TASK REQUIREMENTS:
Although the records contain pictures, print none of them; print exactly the lines from the one with "Task: Select the" through the last line.

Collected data
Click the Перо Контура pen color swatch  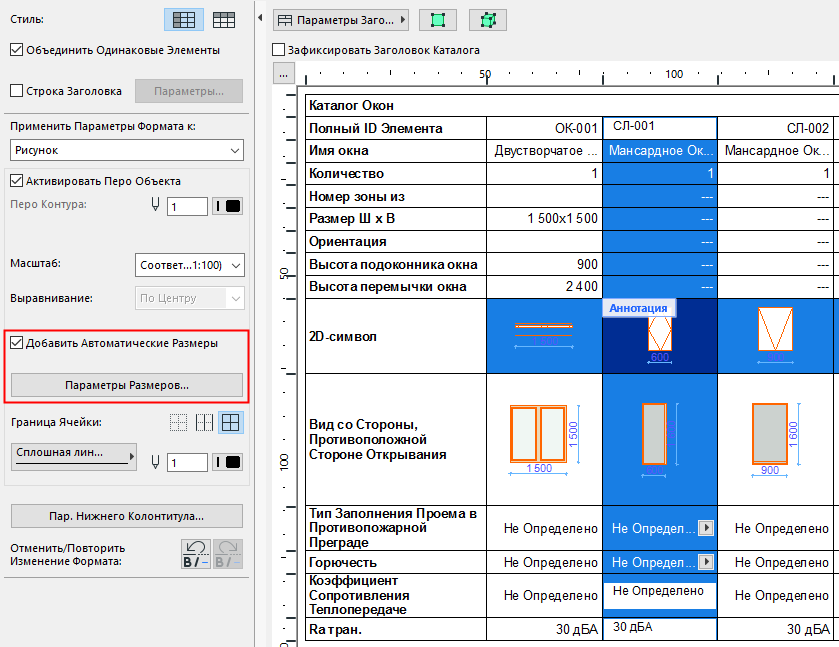pos(228,207)
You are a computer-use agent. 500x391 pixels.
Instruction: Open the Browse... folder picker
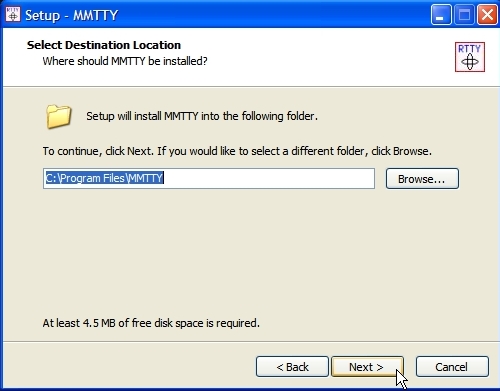point(422,179)
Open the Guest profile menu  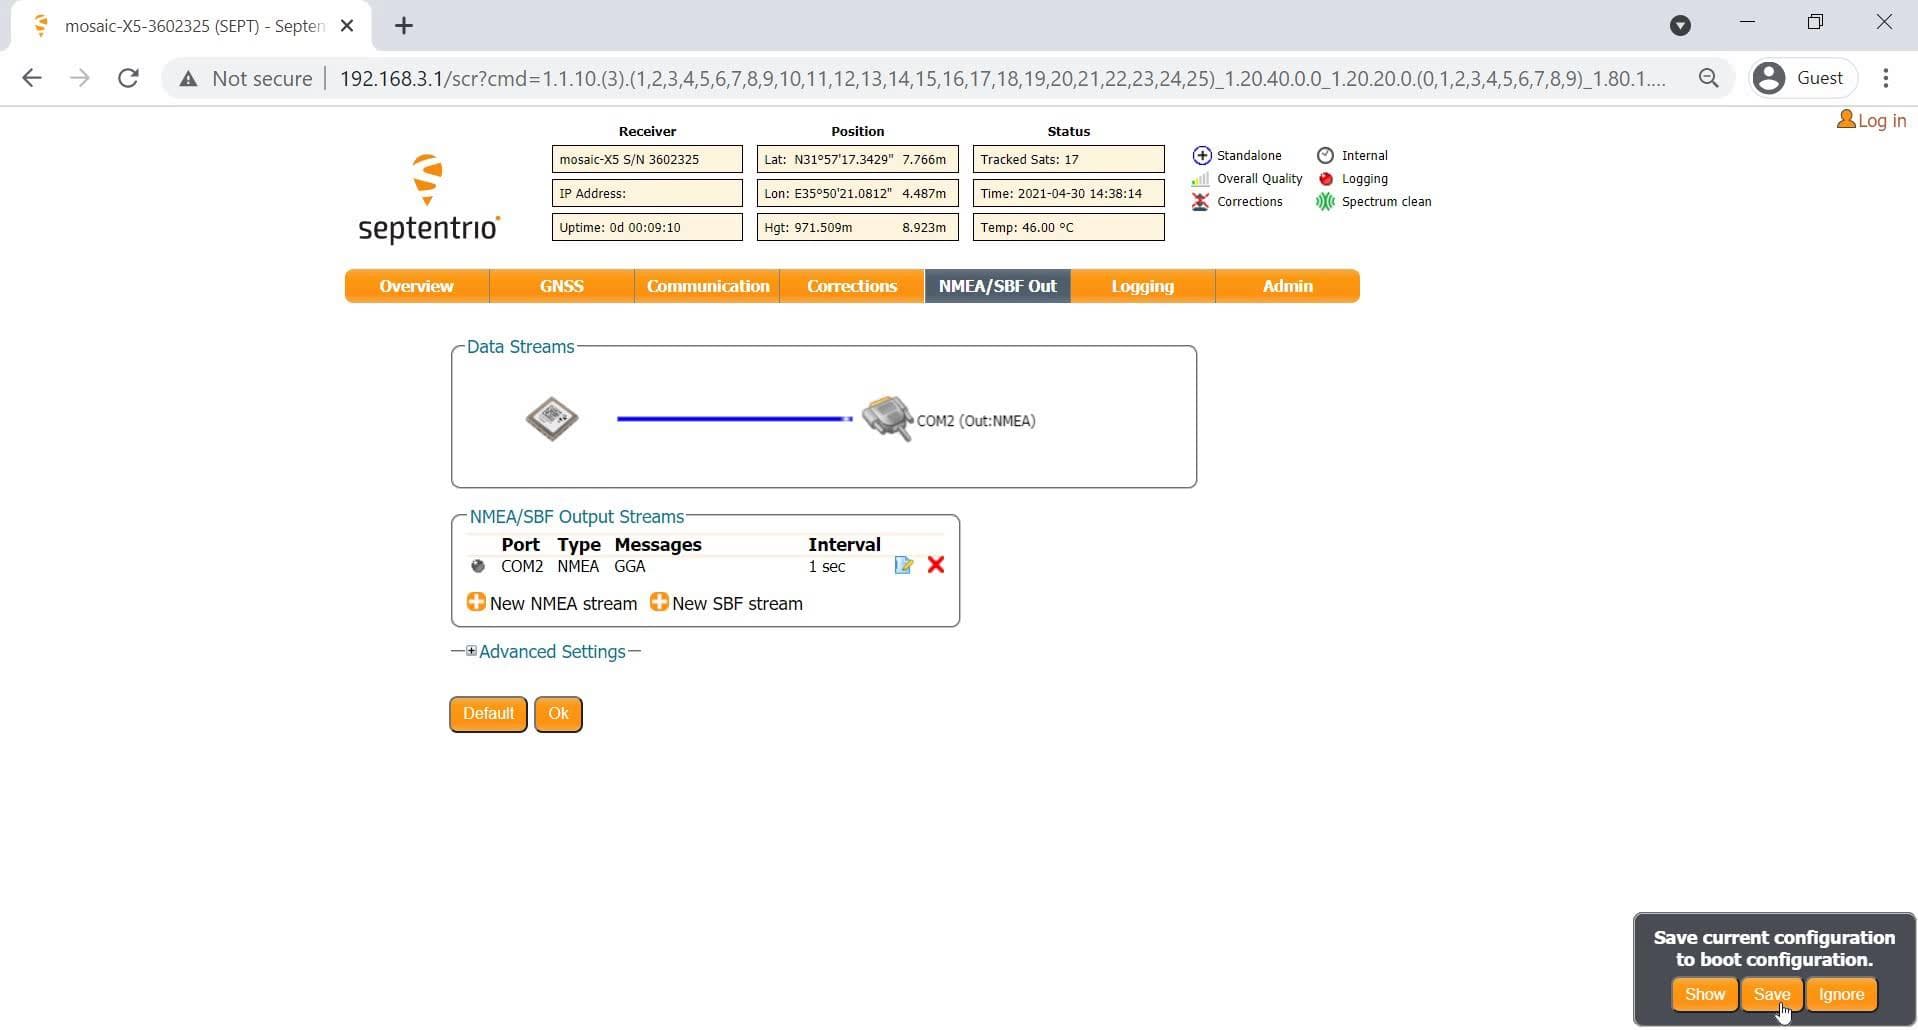click(1802, 78)
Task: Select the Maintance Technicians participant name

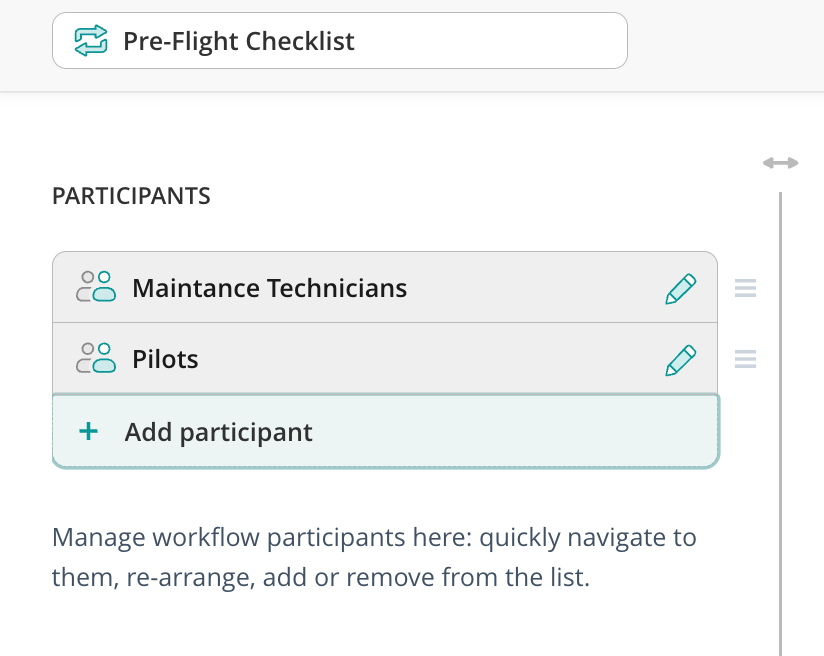Action: [269, 289]
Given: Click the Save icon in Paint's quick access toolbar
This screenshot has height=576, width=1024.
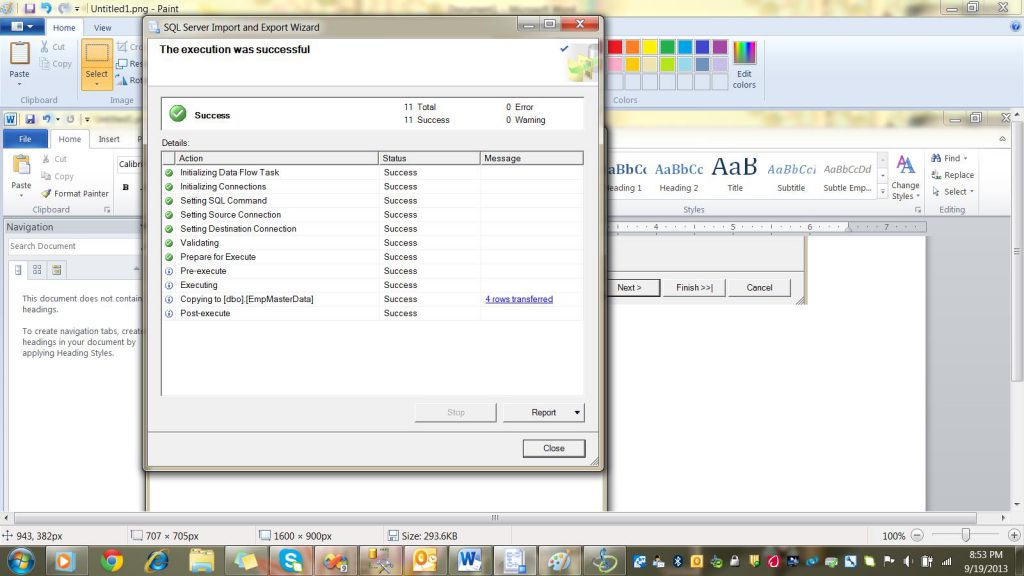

TASK OUTPUT:
Task: Select the Maintance Technicians participant name

Action: [269, 289]
Given: Click the Save icon in Paint's quick access toolbar
This screenshot has height=576, width=1024.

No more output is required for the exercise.